Андрюша что-то стал задумываться.
— Скоро в город, — говорили пионеры.
— Что ж, лето провели с пользой.
— Ерша читать обучили.
— С писаньем у него плохо.
— Ну, это на следующий год.
— А ты чего куксишься? — спросил Коробов у Андрюши.
— Да ведь сам знаешь, мое положение неопределенное.
Все помолчали.
— Ладно, — зевнул Коробов, — чего раздумывать-то. Не пропадешь.
В воскресенье к Коробову приехал его отец — столяр — повидать сына, а кстати рыбу половить. Он был большой любитель рыбной ловли.
Коробов пошел с ним на реку, а когда, проводив его, вернулся в лагерь, весело сказал Андрюше.
— Ну, вот. Хочешь с нами жить?
— Как с вами?
— А так… У нас, конечно, тесно, но отцу помощник нужен, да мы с тобой и на одном сундуке уляжемся. Хочешь?
Андрюша даже сначала не поверил.
— А объем я вас?
— Отработаешь. Отец не из жалости берет тебя. Говорю, помощник ему нужен, а ты на работу ловок.
— Работу я, конечно, знаю. Ну, спасибо… Ай здорово… как вышло… Хорошо-то как.
С этого дня он перестал задумываться, а напротив, был первым запевалой в песнях и первым заводилой в играх.
А осень подступала быстрыми шагами, и однажды утром пионеры проснувшись увидали все небо в низких серых тучах. Мелкий, как сквозь сито, дождь пронизывал до костей.
Начали собираться.
— А хорошее было лето, — говорил Коробов, — и поработали всласть и много любопытного видели. Я, Стромин, дневник записывал. А с гиены даже рисунок срисовал.
— Похоже?
— Да, как сказать, — не очень.
Все засмеялись. Коробов тоже.
— Я — художник неважный.
*Месяца через три, идя по улице, Андрюша встретил своего дядюшку, он хотел было пройти мимо, но передумав, вдруг остановил дядю за локоть.

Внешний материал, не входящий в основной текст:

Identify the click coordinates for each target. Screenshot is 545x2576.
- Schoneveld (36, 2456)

— А? — сказал тот, обернувшись и, должно быть, узнав Андрюшу, нахмурился.
— Вы мне тогда три рубля дали, позвольте отдать, — сказал Андрюша, вынимая из кармана ту самую засаленную бумажку.

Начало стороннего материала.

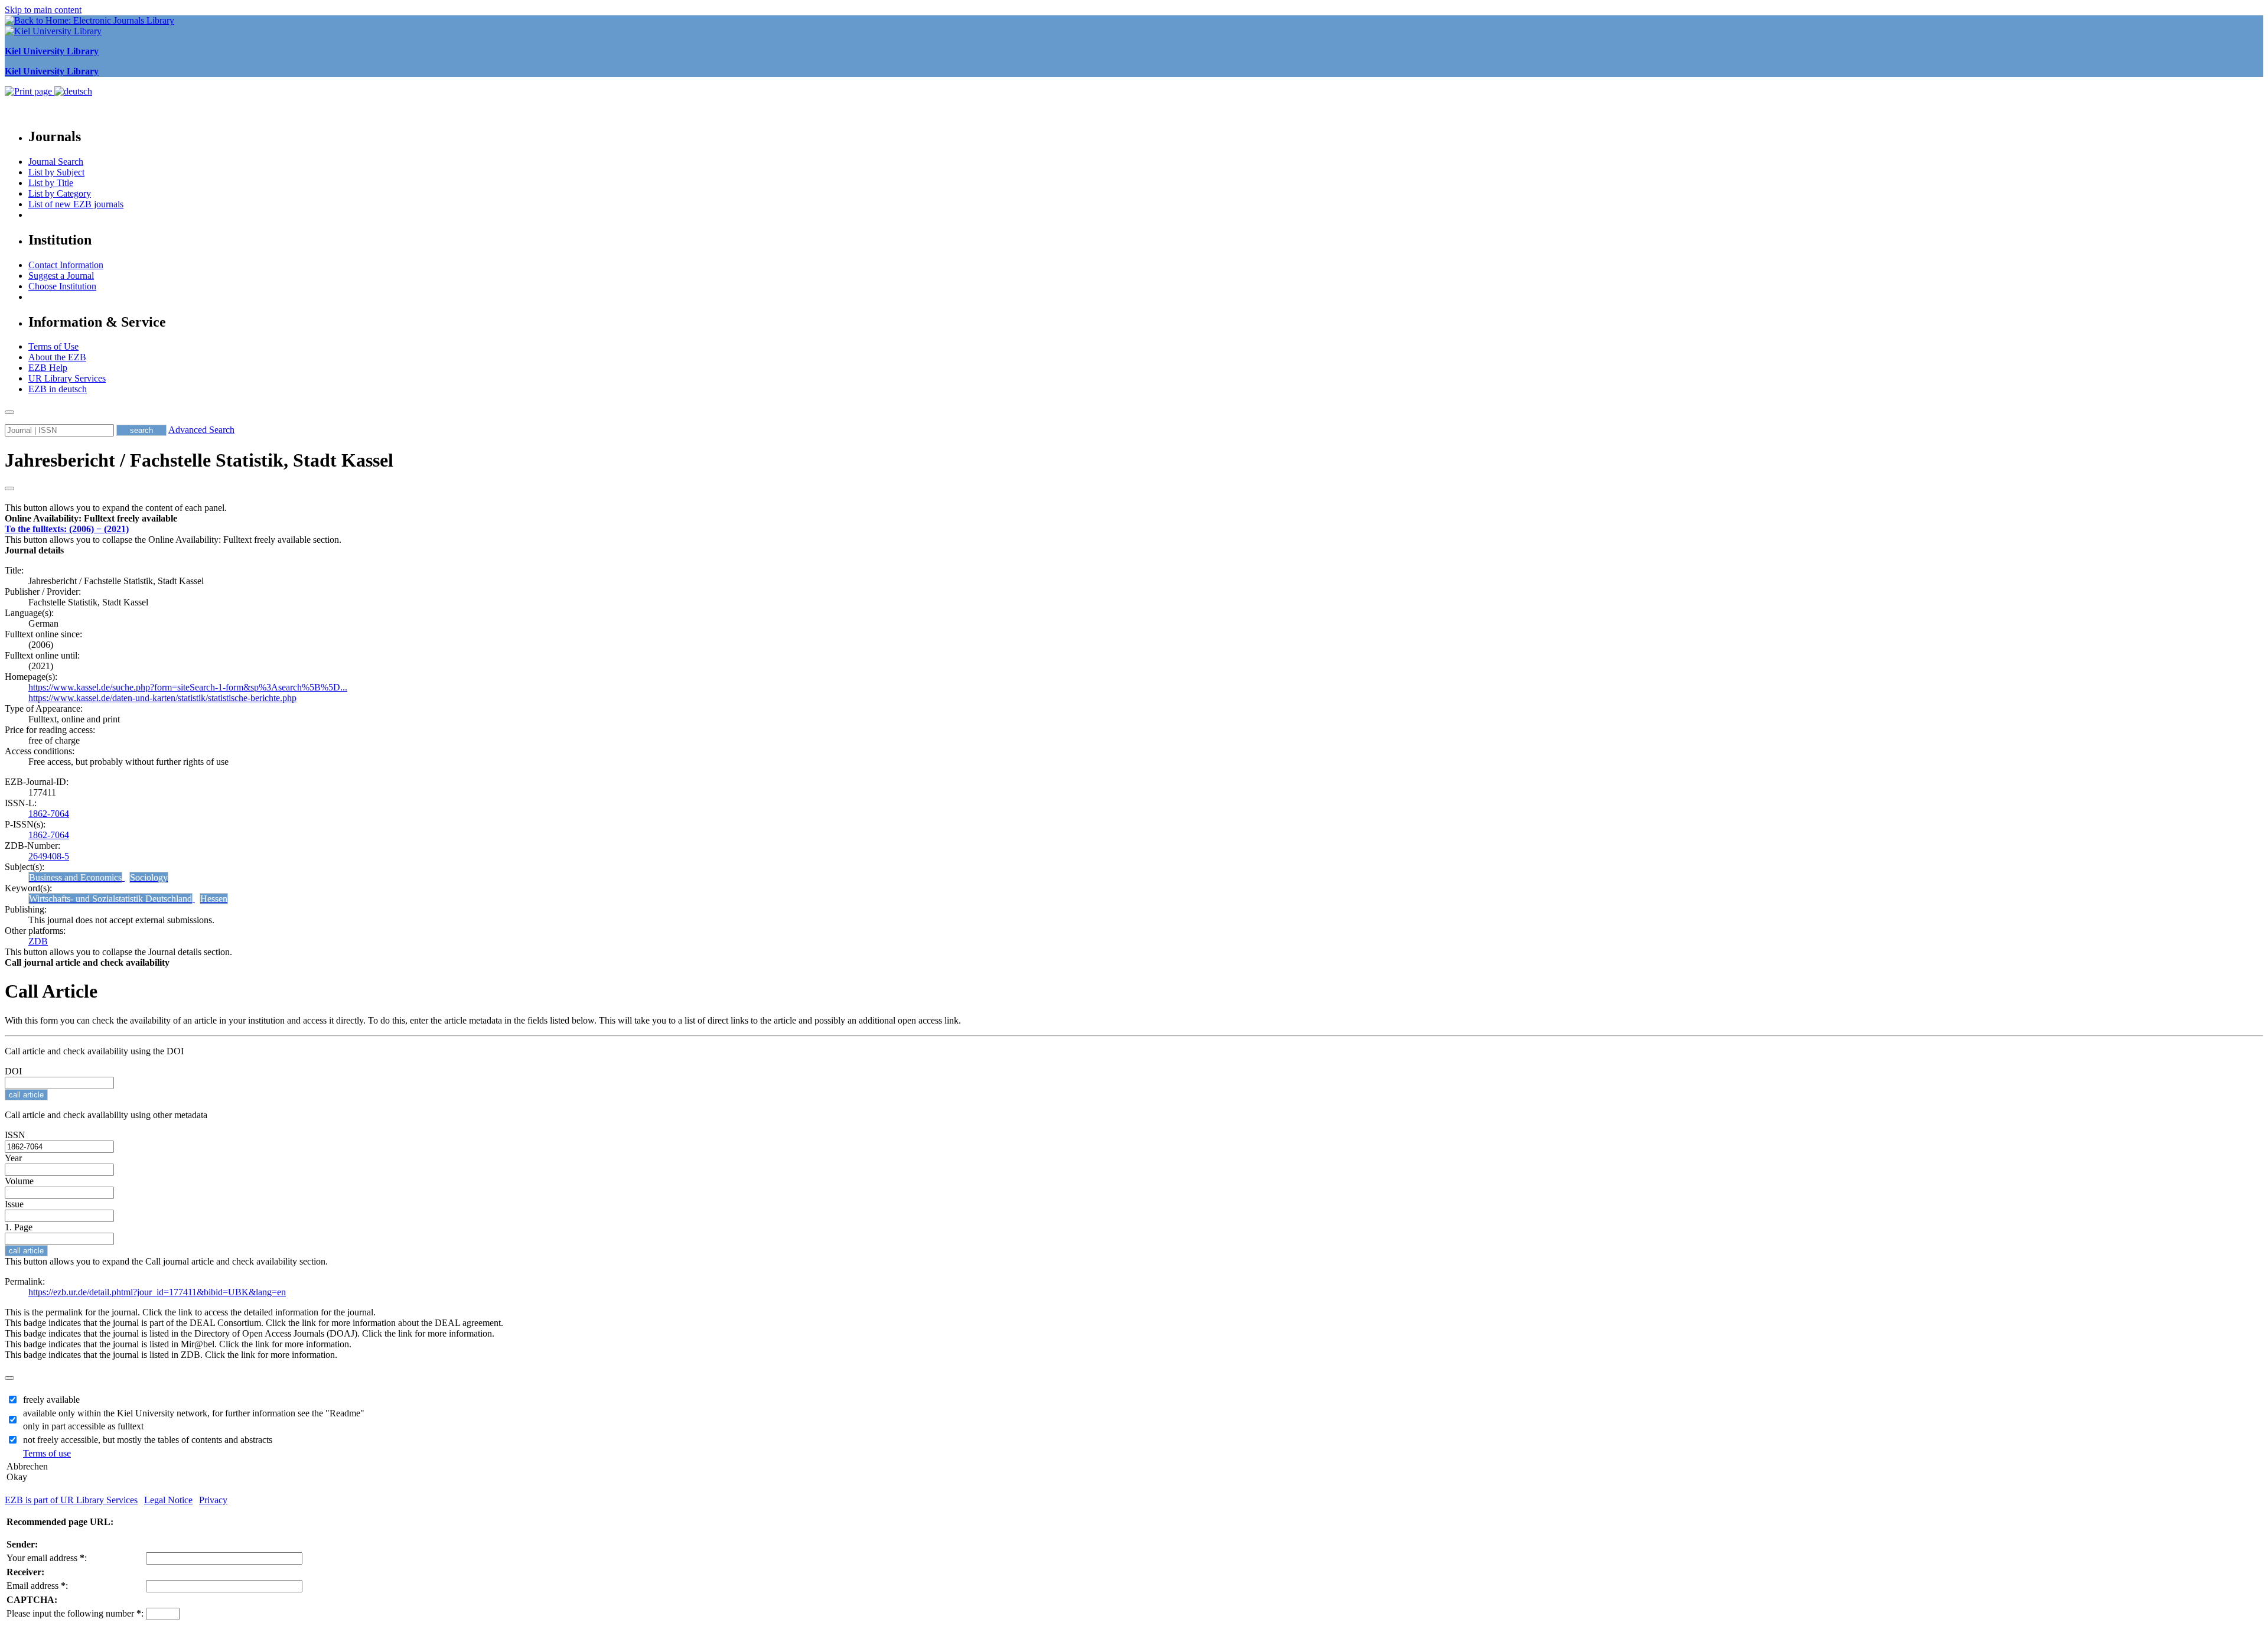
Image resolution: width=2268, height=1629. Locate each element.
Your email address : (46, 1558)
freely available (51, 1400)
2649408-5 (48, 856)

Дядюшка так и остался стоять с разинутым ртом и с трехрублевкой в руке.
— Что это ты таким именинником? — спросил вечером Ваня Коробов.
— Долг один уплатил, — гордо отвечал Андрюша, — очень не люблю, когда долги.
В комнате столяра приятно пахло клеем и политурою. Сам Коробов и его жена. Ваня и Андрюша сидели за столом возле русской печки и ели щи.
Начиналась зима и на улице мело.
Ветер вдруг завыл в трубе.
— Ишь воет, словно гиена, — заметил Ваня.
И обоим мальчикам живо вспомнились лагерные приключения, и страшные и веселые.
— Основное правило, — сказал Ваня, — ничего ненадо бояться. Как нюни распустишь, так пиши пропало. И еще на подлость не итти. Вот ты тогда не полез в окно и зато попал к нам в отряд.
— Правильно, — сказал столяр. — Подлость и воровство — последнее дело. Ну, пора и на боковую.
Он погасил свет.
Метель на дворе крепчала.
Покойной ночи!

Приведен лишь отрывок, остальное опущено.